Mass Burial – Vomitory, Blood Rapture






Long, long ago, I owned two Vomitory records: this, from 2002, and its 2004 follow up Primal Massacre. I knew them both as quality death metal records, but was not at all familiar with the band as a unit.

Blood Rapture is the first Vomitory album to see a returning vocalist, as Erik Rundqvist returns from the Revelation Nausea days, and this is almost immediately a winning development for the band. Each of the three previous albums felt like they needed a song or two to get their legs under them, but not Blood Rapture. This is a record that starts right away, from the very first, and just chugs and chugs along until the very end. Another nine songs of top quality death metal in a completely punishing 32 minutes 41 seconds, a full seven minutes shorter than its predecessor. I don’t want it to sound like I’m saying that a seven minute, one track reduction somehow makes the album better than its already excellent sibling, but somehow, Blood Rapture feels more compact, and more bludgeoning than its older companions. I often think that death metal should come in shorter blocks like this, particularly if it is going to be ultimately a one trick kind of death metal: and by now, we have established that that’s exactly what Vomitory as a band is. One single trick, one single gear, all awesome.

The opener “Chaos Fury” begins the album with the familiar guitar and drums stab, but the first real standout track is “Blessed and Forsaken,” the third track. “Madness Prevails” is a bit slower, followed by “Redeemed in Flames,” an absolute rip roaring tune with a slower, heavy as hell bridge section that earns repeated listens around here. “Eternity Appears” features a racing riff that again reminds of the best of Dismember or Entombed.
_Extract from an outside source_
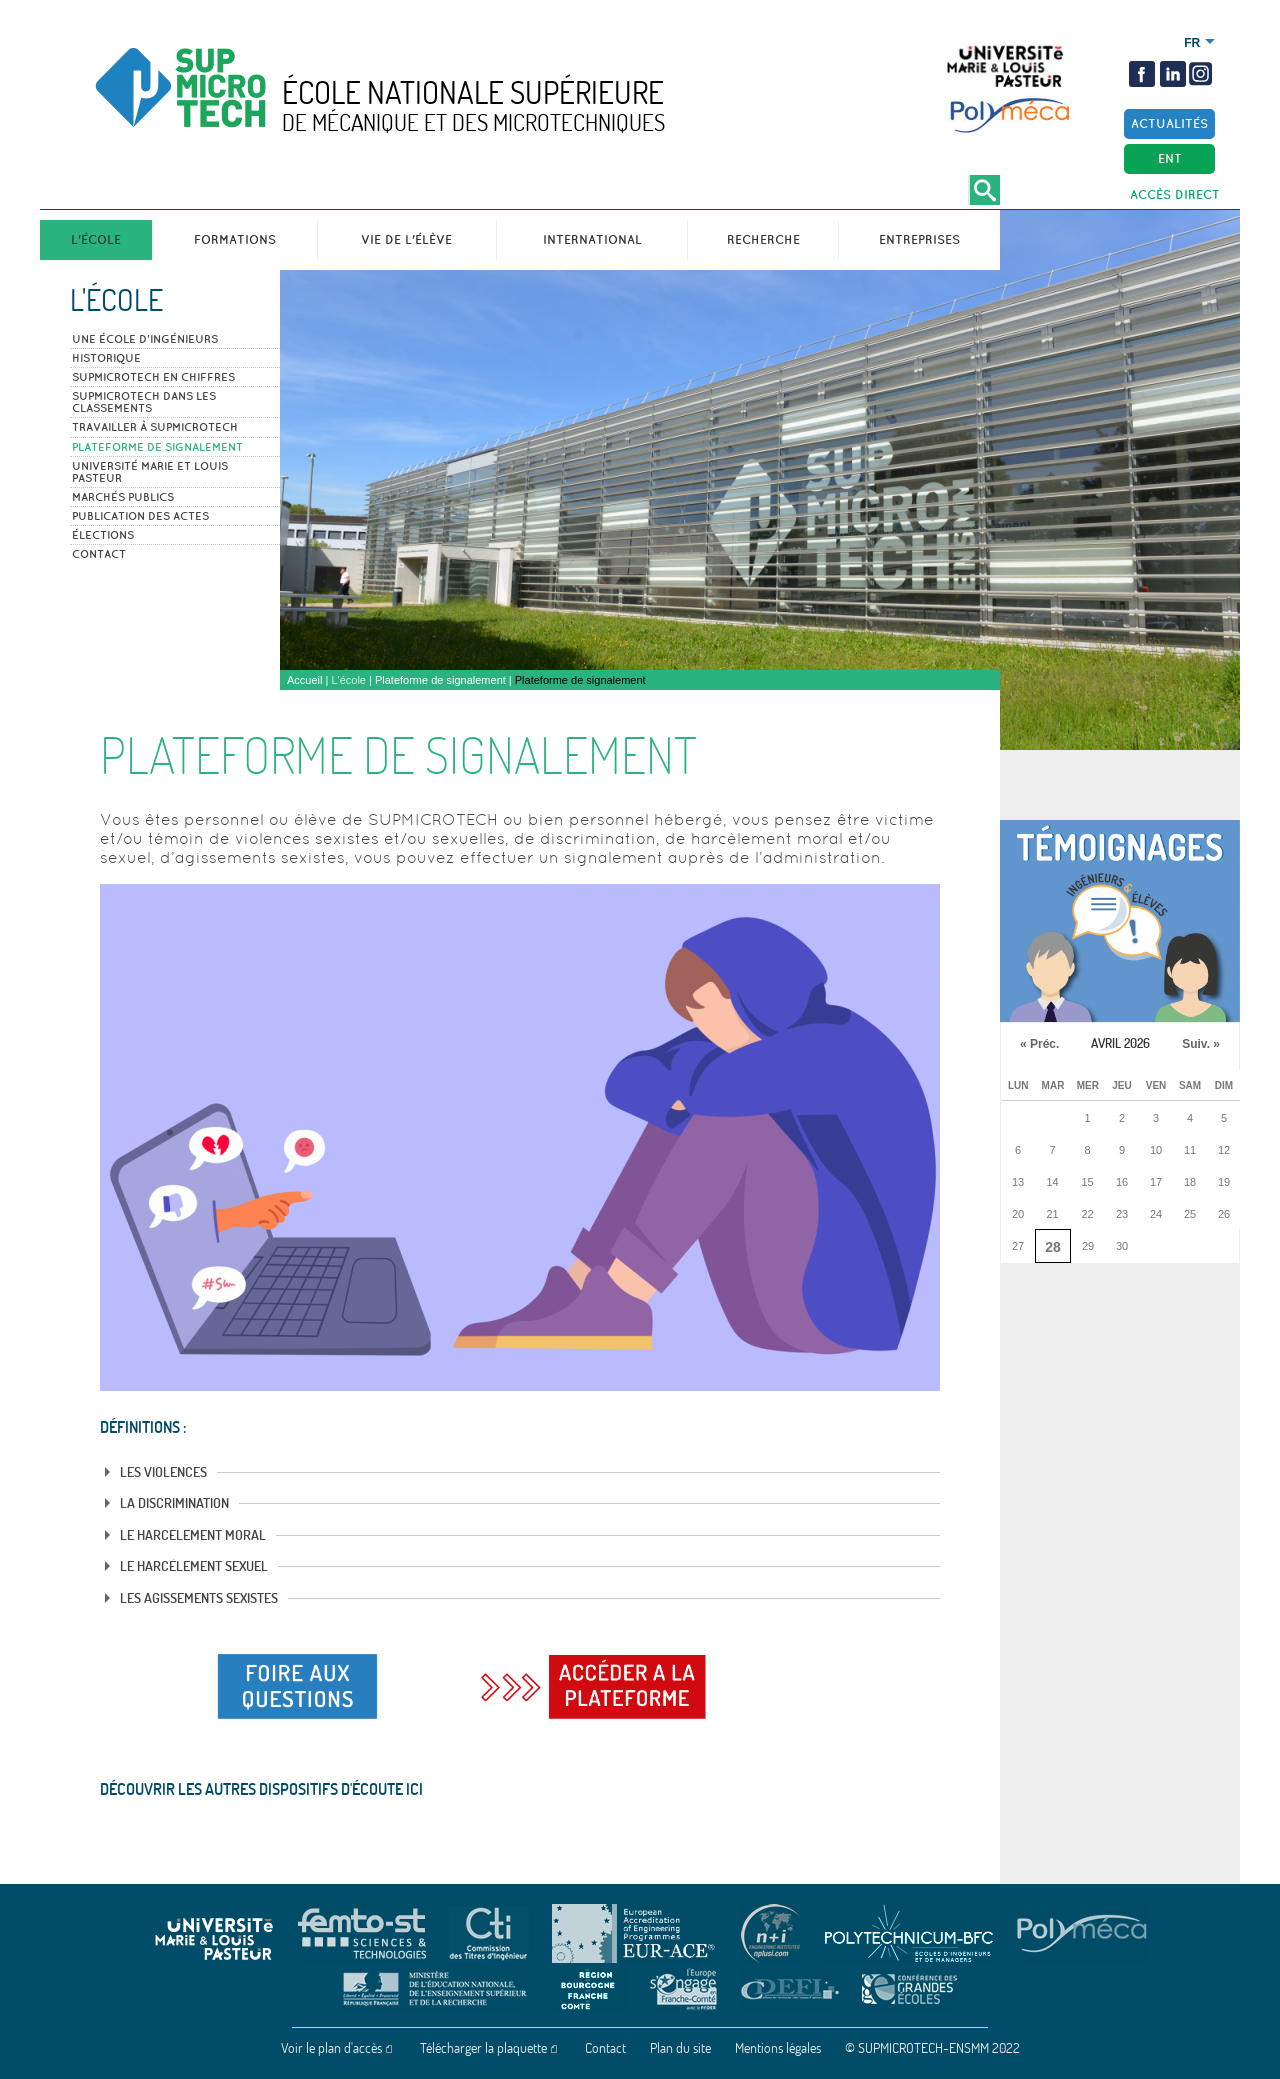  What do you see at coordinates (261, 1789) in the screenshot?
I see `Découvrir les autres dispositifs d'écoute ICI` at bounding box center [261, 1789].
The closing title track is the longest piece on the album, coming in at five minutes. But it is a slowed down, grinding, martial paced dirge that makes it seem like a much longer, more epic track. 

This entire album shines a very bright light on one of Vomitorys’ great strengths: writing catchy death metal. An acquaintance and I used to talk about Deicide, and their ability to write catchy death metal: an idea that never makes a lot of sense when you contemplate it, but when you hear examples of it, you certainly know it. Deicide certainly was, on their classic albums at least, masters of this. But Vomitory does this in a far more traditional, brutal death metal context. I know that you’re never supposed to talk about melody when you want to maintain your death metal cred, but Vomitory absolutely has that working for them, and again, not in the Swedish melodeath way.

Four albums in to their catalogue now, and one thing that Vomitory has not been doing is evolving. From the opening track of Raped in Their Own Blood to the last second of Blood Rapture, albums have been a very steady and stable sequence of songs, each collection as competent and complete as the last. While there are certainly bands and fans and genres for whom some kind of progress is important if not vital, death metal –pure death metal, without any gimmicks or fancy frills—usually does just fine by staying with what it knows. Often times, large or sweeping changes for a death metal band will drive away a fair amount of fans, more so than are chased off by a commitment to previous formulas. I certainly do like progression and change in music, and I usually have no serious issues when it happens. But it is good to know that sometimes there’s a band. Sometimes, there’s a band. A band that doesn’t try to change itself or maybe just isn’t interested in changing. A band that seemingly appears fully formed without the need of a long feeling-out process of ‘finding their sound’ or trying to appeal with some gimmick or whatnot.